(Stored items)
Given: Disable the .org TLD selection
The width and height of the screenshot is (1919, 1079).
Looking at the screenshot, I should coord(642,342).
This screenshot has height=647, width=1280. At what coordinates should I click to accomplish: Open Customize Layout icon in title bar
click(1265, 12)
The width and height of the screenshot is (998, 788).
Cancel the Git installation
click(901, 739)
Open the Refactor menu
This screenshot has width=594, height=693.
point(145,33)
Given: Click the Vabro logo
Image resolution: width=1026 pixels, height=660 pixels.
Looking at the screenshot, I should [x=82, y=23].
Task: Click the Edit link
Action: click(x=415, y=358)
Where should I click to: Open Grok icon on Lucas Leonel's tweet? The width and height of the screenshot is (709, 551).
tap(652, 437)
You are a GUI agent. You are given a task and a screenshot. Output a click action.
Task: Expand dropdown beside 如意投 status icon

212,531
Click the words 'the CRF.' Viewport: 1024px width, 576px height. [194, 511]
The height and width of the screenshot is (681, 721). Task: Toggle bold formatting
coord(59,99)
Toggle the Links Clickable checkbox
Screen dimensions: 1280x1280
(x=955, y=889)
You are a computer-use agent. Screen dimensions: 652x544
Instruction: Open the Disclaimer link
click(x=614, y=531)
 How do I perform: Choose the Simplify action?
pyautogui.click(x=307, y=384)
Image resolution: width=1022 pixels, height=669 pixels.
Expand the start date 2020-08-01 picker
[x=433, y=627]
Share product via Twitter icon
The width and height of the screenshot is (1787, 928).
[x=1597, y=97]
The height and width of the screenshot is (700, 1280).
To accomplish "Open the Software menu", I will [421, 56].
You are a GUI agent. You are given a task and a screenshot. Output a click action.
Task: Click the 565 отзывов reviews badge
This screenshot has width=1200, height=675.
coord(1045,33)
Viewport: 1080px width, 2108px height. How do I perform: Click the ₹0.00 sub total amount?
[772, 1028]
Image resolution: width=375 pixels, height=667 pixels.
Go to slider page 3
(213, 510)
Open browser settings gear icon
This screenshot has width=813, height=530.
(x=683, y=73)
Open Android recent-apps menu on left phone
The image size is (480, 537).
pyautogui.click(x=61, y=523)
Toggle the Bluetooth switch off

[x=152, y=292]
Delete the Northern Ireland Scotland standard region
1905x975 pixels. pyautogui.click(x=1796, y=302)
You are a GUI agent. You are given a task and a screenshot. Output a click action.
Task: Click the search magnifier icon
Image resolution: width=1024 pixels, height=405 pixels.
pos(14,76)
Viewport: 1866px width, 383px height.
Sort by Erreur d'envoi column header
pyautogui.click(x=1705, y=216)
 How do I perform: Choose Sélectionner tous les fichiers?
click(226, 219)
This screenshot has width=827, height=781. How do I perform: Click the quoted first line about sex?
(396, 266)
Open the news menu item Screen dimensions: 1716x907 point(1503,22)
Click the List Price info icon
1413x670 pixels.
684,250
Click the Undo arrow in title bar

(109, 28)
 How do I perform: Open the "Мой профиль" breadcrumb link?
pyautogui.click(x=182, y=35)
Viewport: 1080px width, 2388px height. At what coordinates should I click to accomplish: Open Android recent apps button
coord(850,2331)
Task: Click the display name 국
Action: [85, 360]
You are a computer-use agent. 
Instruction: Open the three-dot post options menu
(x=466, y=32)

EXERCISE: Extract each entry in full, exactly as given.

RESPONSE TO THE TASK:
Given: Disable the .org TLD selection
The width and height of the screenshot is (1919, 1079).
Looking at the screenshot, I should coord(642,342).
This screenshot has height=647, width=1280. At what coordinates should I click to accomplish: Open Customize Layout icon in title bar
click(1265, 12)
The width and height of the screenshot is (998, 788).
Cancel the Git installation
click(901, 739)
Open the Refactor menu
This screenshot has width=594, height=693.
point(145,33)
Given: Click the Vabro logo
Image resolution: width=1026 pixels, height=660 pixels.
Looking at the screenshot, I should [x=82, y=23].
Task: Click the Edit link
Action: click(x=415, y=358)
Where should I click to: Open Grok icon on Lucas Leonel's tweet? The width and height of the screenshot is (709, 551).
tap(652, 437)
You are a GUI agent. You are given a task and a screenshot. Output a click action.
Task: Expand dropdown beside 如意投 status icon

212,531
Click the words 'the CRF.' Viewport: 1024px width, 576px height. [194, 511]
The height and width of the screenshot is (681, 721). Task: Toggle bold formatting
coord(59,99)
Toggle the Links Clickable checkbox
Screen dimensions: 1280x1280
(x=955, y=889)
You are a computer-use agent. Screen dimensions: 652x544
Instruction: Open the Disclaimer link
click(x=614, y=531)
 How do I perform: Choose the Simplify action?
pyautogui.click(x=307, y=384)
Image resolution: width=1022 pixels, height=669 pixels.
Expand the start date 2020-08-01 picker
[x=433, y=627]
Share product via Twitter icon
The width and height of the screenshot is (1787, 928).
[x=1597, y=97]
The height and width of the screenshot is (700, 1280).
To accomplish "Open the Software menu", I will [421, 56].
You are a GUI agent. You are given a task and a screenshot. Output a click action.
Task: Click the 565 отзывов reviews badge
This screenshot has width=1200, height=675.
coord(1045,33)
Viewport: 1080px width, 2108px height. How do I perform: Click the ₹0.00 sub total amount?
[772, 1028]
Image resolution: width=375 pixels, height=667 pixels.
Go to slider page 3
(213, 510)
Open browser settings gear icon
This screenshot has width=813, height=530.
(x=683, y=73)
Open Android recent-apps menu on left phone
The image size is (480, 537).
pyautogui.click(x=61, y=523)
Toggle the Bluetooth switch off

[x=152, y=292]
Delete the Northern Ireland Scotland standard region
1905x975 pixels. pyautogui.click(x=1796, y=302)
You are a GUI agent. You are given a task and a screenshot. Output a click action.
Task: Click the search magnifier icon
Image resolution: width=1024 pixels, height=405 pixels.
pos(14,76)
Viewport: 1866px width, 383px height.
Sort by Erreur d'envoi column header
pyautogui.click(x=1705, y=216)
 How do I perform: Choose Sélectionner tous les fichiers?
click(226, 219)
This screenshot has width=827, height=781. How do I perform: Click the quoted first line about sex?
(396, 266)
Open the news menu item Screen dimensions: 1716x907 point(1503,22)
Click the List Price info icon
1413x670 pixels.
684,250
Click the Undo arrow in title bar

(109, 28)
 How do I perform: Open the "Мой профиль" breadcrumb link?
pyautogui.click(x=182, y=35)
Viewport: 1080px width, 2388px height. At what coordinates should I click to accomplish: Open Android recent apps button
coord(850,2331)
Task: Click the display name 국
Action: [85, 360]
You are a computer-use agent. 
Instruction: Open the three-dot post options menu
(x=466, y=32)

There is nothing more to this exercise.